ASSIGNED TASK: From the data below, copy exactly the lines that lie between the one holding "[website by Paragon Design] (15, 2331)" and the one holding "Terms of Use (66, 1601)", including both, and nothing more.

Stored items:
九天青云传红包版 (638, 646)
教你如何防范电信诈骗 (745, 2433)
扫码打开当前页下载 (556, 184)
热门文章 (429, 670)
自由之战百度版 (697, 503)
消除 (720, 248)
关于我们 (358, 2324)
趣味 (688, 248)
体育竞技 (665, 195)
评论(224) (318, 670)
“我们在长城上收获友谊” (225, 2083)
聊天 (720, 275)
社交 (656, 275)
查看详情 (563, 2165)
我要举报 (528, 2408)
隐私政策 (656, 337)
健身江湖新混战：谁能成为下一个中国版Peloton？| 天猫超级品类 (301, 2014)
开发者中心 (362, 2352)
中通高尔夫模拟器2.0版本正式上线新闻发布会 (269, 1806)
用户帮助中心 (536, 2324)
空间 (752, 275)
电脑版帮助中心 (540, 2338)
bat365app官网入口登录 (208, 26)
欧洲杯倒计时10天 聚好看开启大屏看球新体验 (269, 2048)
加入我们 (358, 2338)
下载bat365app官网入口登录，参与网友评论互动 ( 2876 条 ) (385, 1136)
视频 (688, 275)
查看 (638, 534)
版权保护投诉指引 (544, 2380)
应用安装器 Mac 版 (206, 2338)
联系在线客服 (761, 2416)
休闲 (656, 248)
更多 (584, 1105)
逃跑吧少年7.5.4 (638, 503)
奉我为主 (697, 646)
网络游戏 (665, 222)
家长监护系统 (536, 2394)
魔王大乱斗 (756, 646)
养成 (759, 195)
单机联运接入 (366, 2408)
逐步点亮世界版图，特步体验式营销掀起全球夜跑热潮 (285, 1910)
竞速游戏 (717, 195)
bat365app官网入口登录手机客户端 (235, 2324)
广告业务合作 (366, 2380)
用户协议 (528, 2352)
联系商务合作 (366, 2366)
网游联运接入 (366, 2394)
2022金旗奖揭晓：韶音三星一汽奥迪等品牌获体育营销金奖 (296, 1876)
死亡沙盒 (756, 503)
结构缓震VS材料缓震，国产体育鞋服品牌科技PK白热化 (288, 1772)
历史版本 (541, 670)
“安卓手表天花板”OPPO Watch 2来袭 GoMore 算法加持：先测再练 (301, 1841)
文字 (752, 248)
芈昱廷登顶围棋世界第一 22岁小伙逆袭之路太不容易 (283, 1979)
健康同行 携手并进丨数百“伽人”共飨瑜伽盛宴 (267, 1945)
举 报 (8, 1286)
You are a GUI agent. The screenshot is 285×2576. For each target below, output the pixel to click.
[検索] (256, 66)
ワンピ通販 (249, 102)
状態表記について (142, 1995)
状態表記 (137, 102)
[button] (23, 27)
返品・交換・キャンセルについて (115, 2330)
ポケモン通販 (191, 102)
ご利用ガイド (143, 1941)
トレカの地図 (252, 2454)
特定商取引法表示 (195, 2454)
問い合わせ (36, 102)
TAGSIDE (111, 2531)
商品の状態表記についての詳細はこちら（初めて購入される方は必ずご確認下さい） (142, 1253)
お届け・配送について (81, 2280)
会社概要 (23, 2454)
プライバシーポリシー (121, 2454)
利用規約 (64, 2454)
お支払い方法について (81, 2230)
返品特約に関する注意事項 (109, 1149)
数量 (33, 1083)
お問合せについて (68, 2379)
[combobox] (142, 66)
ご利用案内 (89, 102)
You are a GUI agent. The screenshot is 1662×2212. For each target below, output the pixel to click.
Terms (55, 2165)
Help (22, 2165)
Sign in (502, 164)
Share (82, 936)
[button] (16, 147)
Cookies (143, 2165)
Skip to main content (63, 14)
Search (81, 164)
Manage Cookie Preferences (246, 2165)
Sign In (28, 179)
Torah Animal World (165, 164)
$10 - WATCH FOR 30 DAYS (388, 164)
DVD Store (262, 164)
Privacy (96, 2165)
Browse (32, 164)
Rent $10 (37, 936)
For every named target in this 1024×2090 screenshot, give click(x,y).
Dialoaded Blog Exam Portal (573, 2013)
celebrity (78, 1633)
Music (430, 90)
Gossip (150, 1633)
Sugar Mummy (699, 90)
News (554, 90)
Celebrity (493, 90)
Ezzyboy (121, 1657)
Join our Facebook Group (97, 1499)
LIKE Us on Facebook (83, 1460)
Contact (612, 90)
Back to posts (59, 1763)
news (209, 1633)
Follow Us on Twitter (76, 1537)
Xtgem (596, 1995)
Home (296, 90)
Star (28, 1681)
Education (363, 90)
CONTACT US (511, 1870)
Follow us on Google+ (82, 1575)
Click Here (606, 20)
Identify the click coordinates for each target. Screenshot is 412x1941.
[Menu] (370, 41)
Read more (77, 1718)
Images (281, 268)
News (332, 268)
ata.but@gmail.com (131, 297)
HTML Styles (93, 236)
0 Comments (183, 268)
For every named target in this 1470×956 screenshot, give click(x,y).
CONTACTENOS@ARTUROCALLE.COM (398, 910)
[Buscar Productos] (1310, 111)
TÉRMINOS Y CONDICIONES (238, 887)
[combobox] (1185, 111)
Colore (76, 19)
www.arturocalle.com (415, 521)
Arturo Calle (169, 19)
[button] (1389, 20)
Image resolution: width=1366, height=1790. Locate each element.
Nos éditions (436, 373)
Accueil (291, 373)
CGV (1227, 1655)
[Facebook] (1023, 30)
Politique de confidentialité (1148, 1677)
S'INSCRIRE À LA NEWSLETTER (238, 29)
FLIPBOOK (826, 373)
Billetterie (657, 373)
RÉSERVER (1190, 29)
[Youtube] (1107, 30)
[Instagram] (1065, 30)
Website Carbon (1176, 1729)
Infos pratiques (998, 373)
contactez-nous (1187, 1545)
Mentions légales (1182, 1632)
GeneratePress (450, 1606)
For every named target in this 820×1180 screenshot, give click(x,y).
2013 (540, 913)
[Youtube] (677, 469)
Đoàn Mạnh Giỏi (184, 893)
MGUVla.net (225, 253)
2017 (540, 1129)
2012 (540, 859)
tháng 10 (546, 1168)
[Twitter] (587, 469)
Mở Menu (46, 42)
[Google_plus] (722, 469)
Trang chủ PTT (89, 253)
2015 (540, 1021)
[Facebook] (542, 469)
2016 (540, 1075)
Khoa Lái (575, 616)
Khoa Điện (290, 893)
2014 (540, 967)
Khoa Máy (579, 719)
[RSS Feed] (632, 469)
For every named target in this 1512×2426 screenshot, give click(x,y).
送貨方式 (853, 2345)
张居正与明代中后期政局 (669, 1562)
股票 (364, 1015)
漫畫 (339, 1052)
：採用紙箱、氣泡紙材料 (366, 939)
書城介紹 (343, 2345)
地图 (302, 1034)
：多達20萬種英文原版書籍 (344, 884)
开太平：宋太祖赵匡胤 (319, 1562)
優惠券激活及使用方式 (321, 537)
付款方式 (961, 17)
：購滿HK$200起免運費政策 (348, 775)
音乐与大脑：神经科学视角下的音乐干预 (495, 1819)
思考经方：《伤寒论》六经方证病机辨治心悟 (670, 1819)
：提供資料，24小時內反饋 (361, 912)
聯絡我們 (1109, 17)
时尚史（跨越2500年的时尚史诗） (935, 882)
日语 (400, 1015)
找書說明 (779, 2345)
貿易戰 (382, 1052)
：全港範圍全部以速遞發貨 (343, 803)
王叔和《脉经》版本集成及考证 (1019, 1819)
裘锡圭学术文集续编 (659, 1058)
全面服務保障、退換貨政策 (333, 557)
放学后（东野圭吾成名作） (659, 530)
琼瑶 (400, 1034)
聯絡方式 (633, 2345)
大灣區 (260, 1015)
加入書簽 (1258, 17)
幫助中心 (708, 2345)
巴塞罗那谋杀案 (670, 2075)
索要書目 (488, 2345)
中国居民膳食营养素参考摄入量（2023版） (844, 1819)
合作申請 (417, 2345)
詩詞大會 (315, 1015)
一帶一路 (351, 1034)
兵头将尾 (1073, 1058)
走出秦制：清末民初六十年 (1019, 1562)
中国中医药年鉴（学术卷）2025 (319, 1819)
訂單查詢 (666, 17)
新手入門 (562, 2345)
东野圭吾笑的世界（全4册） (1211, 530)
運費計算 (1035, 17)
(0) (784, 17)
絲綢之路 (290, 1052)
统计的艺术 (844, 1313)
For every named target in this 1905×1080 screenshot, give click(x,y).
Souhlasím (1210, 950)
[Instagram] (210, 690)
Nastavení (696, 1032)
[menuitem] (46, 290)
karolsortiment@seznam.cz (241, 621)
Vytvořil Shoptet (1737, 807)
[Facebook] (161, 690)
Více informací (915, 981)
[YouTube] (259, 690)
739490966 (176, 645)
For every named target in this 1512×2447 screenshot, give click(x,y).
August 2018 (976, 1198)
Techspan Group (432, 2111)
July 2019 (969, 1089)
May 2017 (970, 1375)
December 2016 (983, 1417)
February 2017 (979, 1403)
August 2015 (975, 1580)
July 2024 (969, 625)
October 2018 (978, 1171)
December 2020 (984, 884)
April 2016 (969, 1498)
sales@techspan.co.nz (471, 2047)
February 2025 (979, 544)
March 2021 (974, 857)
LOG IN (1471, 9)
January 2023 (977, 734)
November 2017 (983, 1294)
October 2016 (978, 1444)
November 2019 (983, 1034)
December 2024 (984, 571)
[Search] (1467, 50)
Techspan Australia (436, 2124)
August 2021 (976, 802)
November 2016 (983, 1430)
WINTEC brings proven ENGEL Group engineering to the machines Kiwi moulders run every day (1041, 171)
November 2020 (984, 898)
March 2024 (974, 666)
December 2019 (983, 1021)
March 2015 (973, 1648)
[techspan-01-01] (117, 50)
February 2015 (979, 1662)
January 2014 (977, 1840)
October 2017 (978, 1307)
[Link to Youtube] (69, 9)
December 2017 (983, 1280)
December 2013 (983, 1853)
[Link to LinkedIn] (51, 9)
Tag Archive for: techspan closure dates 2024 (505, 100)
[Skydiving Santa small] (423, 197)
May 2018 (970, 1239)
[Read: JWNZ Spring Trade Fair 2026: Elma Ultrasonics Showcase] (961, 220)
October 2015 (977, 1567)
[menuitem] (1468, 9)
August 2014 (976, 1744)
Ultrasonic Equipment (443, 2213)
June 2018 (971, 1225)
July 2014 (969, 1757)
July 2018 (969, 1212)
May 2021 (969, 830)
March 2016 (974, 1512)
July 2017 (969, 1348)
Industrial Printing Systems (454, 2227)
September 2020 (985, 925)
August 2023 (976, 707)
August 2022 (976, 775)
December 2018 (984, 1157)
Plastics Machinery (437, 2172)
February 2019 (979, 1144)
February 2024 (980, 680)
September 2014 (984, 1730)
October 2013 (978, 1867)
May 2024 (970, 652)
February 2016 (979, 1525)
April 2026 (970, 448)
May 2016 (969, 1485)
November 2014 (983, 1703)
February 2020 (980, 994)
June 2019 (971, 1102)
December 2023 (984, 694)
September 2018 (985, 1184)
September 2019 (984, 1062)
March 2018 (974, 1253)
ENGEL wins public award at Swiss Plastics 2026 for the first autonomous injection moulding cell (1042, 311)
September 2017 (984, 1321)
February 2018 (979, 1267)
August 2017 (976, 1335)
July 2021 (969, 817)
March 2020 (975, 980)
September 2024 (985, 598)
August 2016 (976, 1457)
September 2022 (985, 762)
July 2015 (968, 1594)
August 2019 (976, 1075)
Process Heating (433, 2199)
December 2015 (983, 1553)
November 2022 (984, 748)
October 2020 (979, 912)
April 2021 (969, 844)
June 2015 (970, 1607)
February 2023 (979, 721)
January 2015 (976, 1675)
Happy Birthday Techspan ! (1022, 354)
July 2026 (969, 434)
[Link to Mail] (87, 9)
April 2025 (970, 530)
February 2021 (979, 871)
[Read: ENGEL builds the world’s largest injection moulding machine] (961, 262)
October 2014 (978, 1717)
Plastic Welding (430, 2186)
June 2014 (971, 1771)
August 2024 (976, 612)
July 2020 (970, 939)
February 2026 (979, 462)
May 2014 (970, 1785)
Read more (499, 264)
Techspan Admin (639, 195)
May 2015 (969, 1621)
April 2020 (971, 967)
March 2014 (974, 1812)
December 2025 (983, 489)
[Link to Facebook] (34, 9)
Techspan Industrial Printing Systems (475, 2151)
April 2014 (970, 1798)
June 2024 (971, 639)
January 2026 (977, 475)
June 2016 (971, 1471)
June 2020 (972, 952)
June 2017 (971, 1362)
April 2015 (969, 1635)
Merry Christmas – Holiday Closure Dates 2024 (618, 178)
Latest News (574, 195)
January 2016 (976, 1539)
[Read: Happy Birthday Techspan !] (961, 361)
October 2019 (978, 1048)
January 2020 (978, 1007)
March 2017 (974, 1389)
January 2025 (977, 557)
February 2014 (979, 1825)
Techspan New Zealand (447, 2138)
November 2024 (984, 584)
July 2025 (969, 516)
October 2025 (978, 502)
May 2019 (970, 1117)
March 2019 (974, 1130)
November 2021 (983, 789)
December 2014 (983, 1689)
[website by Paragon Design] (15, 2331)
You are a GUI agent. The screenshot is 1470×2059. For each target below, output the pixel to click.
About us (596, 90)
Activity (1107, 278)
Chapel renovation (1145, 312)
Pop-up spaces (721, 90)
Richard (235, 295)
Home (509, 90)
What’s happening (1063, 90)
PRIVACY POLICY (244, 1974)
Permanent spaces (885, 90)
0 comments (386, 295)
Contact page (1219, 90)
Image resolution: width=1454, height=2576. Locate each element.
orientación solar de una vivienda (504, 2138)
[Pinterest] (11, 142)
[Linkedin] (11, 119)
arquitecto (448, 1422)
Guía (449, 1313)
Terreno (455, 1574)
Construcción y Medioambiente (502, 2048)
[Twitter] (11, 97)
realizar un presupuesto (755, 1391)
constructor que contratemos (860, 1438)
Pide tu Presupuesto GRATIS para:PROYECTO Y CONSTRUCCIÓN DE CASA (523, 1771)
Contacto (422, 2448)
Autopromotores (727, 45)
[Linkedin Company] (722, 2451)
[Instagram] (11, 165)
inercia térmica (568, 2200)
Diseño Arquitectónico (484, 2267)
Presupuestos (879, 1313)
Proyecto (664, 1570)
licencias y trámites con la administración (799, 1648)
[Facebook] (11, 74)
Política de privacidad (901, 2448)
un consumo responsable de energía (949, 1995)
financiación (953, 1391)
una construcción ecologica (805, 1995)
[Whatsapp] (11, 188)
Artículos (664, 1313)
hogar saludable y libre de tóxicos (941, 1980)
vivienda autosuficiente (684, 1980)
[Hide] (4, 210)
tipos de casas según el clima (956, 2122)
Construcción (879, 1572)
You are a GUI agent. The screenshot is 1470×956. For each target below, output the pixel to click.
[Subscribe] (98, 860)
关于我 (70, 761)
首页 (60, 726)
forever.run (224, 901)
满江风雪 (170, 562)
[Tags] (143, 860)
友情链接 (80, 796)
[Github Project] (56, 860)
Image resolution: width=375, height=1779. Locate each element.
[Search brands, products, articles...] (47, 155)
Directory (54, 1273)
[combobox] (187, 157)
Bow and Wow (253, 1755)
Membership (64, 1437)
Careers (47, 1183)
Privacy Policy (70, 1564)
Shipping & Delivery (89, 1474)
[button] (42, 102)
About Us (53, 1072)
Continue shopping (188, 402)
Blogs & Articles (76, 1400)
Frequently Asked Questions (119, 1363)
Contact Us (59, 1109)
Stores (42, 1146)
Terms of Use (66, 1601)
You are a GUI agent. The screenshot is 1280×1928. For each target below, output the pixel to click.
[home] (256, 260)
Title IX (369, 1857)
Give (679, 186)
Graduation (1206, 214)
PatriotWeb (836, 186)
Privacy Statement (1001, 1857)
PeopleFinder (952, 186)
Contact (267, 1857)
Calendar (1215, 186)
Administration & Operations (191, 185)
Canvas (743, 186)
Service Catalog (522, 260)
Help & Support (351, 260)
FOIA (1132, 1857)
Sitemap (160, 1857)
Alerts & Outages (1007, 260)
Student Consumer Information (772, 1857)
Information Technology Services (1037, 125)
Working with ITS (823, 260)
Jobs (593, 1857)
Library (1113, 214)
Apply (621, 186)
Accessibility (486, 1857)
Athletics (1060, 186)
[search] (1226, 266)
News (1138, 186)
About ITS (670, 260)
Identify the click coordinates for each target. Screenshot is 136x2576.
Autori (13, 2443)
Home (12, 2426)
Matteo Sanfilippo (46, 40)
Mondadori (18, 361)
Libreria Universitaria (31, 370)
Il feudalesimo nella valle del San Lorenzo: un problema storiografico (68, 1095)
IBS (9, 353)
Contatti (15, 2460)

ANSWER TO THIS PROBLEM:
[website by Paragon Design] (15, 2331)
You are a GUI agent. The screenshot is 1470×2059. For each target below, output the pixel to click.
About us (596, 90)
Activity (1107, 278)
Chapel renovation (1145, 312)
Pop-up spaces (721, 90)
Richard (235, 295)
Home (509, 90)
What’s happening (1063, 90)
PRIVACY POLICY (244, 1974)
Permanent spaces (885, 90)
0 comments (386, 295)
Contact page (1219, 90)
Image resolution: width=1454, height=2576. Locate each element.
orientación solar de una vivienda (504, 2138)
[Pinterest] (11, 142)
[Linkedin] (11, 119)
arquitecto (448, 1422)
Guía (449, 1313)
Terreno (455, 1574)
Construcción y Medioambiente (502, 2048)
[Twitter] (11, 97)
realizar un presupuesto (755, 1391)
constructor que contratemos (860, 1438)
Pide tu Presupuesto GRATIS para:PROYECTO Y CONSTRUCCIÓN DE CASA (523, 1771)
Contacto (422, 2448)
Autopromotores (727, 45)
[Linkedin Company] (722, 2451)
[Instagram] (11, 165)
inercia térmica (568, 2200)
Diseño Arquitectónico (484, 2267)
Presupuestos (879, 1313)
Proyecto (664, 1570)
licencias y trámites con la administración (799, 1648)
[Facebook] (11, 74)
Política de privacidad (901, 2448)
un consumo responsable de energía (949, 1995)
financiación (953, 1391)
una construcción ecologica (805, 1995)
[Whatsapp] (11, 188)
Artículos (664, 1313)
hogar saludable y libre de tóxicos (941, 1980)
vivienda autosuficiente (684, 1980)
[Hide] (4, 210)
tipos de casas según el clima (956, 2122)
Construcción (879, 1572)
You are a GUI agent. The screenshot is 1470×956. For each target below, output the pixel to click.
[Subscribe] (98, 860)
关于我 (70, 761)
首页 (60, 726)
forever.run (224, 901)
满江风雪 (170, 562)
[Tags] (143, 860)
友情链接 (80, 796)
[Github Project] (56, 860)
Image resolution: width=375, height=1779. Locate each element.
[Search brands, products, articles...] (47, 155)
Directory (54, 1273)
[combobox] (187, 157)
Bow and Wow (253, 1755)
Membership (64, 1437)
Careers (47, 1183)
Privacy Policy (70, 1564)
Shipping & Delivery (89, 1474)
[button] (42, 102)
About Us (53, 1072)
Continue shopping (188, 402)
Blogs & Articles (76, 1400)
Frequently Asked Questions (119, 1363)
Contact Us (59, 1109)
Stores (42, 1146)
Terms of Use (66, 1601)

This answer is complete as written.